El recuerdo que pretendo
describir se remonta al año 1997 y está asociado a la primera vez que fui al
Parque de la Costa, cuya fecha fue coincidente con el día de su inauguración.
La iniciativa de ir fue de mi tío y se le ocurrió la idea esporádicamente, inspirada
quizás, por el fisgoneo de experimentar algo nuevo o por la curiosidad de
conocer la propuesta de dicho parque en el marco de su apertura. O también
me sobreviene suponer que el disparador de la ocurrencia fui yo porque
siempre me gustaron los parques de diversión y la última vez que fui a uno
había sido en 1994 cuando tenía 6 años, y no pude disfrutar demasiado de muchos
de los juegos por la corta edad, porque la norma que regía en estos lugares
ponían un límite mínimo de edad en las plataformas estándar, si vale aplicar
este concepto, a excepción de aquéllos juegos que eran exclusivos para menores
de esa edad y de los que yo estaba absolutamente en contra. Era muy
pretensioso, me gustaban las recreaciones más avanzadas y con mayores desafíos.
No
importaron las razones porque yo estaba contento por el simple hecho de
asistir, disfrutar y pasarla lo mejor posible. Además de mi tío, fueron mi mamá
y mi abuela. Ni bien ingresamos, mi sonrisa y mi alegría se hicieron
manifiestas inmediatamente. Me deslumbró la gran dimensión del espacio, la
pululación de gente, los juegos, y yo que quería subirme a todos juntos a la
vez porque se me hacía difícil decidirme por uno por donde comenzar. Entonces,
ante tal desconcierto de mi parte, mi
tío sugirió empezar por alguno básico, y yo acaté la propuesta sin oponerme y
dispuesto abiertamente a otras alternativas.

__Bloque de datos__.
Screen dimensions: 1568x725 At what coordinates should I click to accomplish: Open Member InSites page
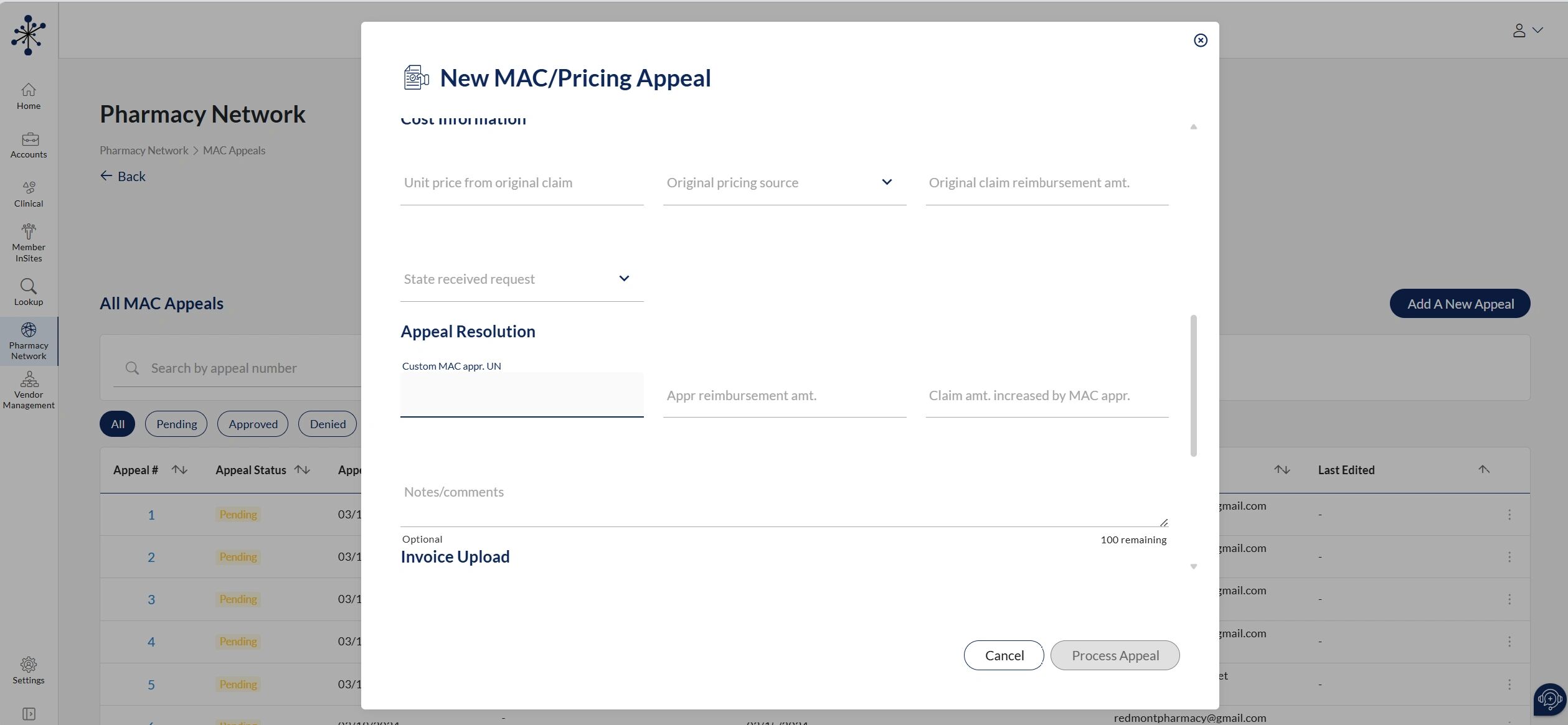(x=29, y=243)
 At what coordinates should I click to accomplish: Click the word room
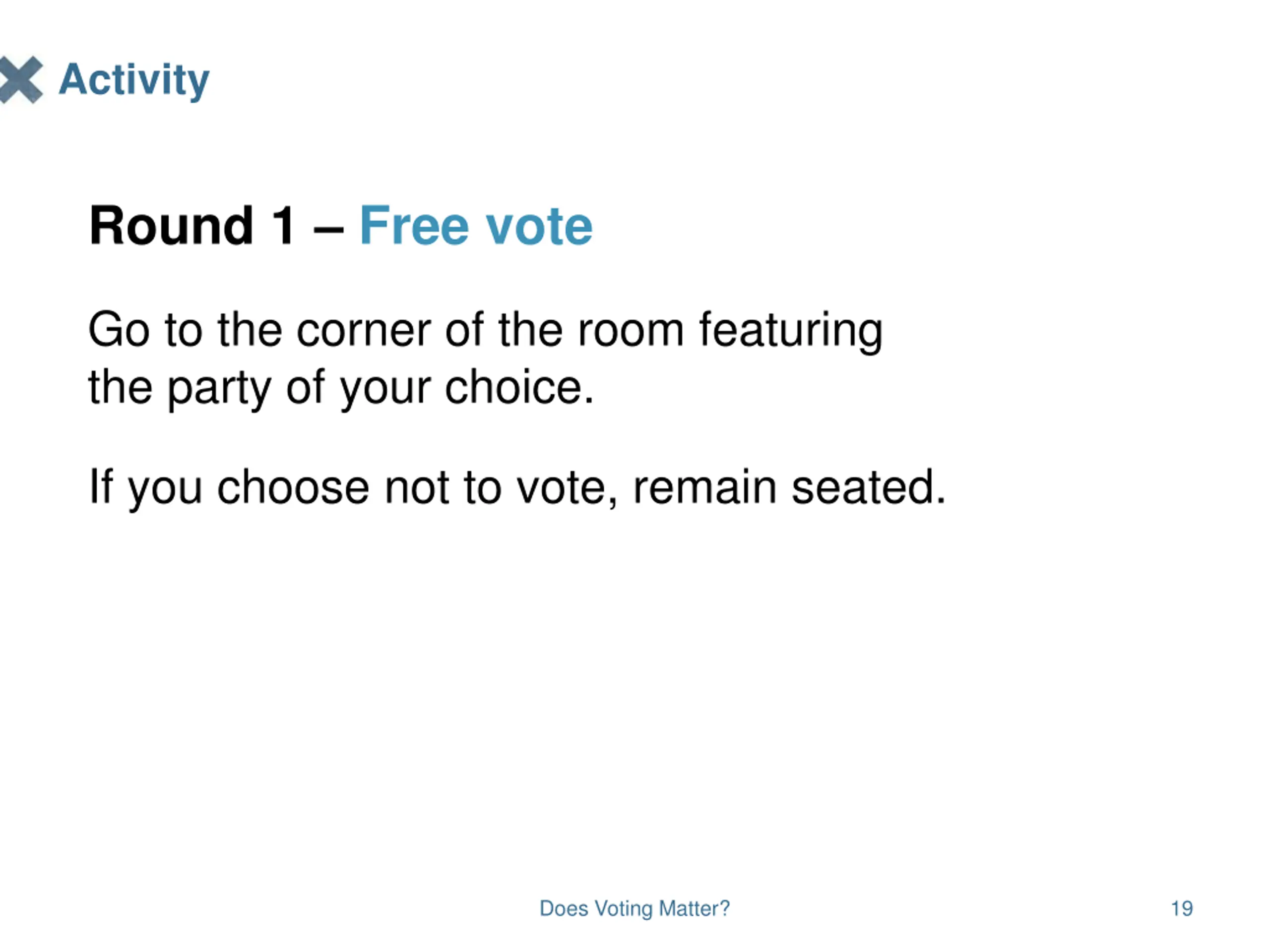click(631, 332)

__Consigna__.
Nombra a todas las personas que, según el relato sobre el Parque de la Costa, fueron al parque con quien lo cuenta.

__Resultado__.
El tío, la mamá y la abuela.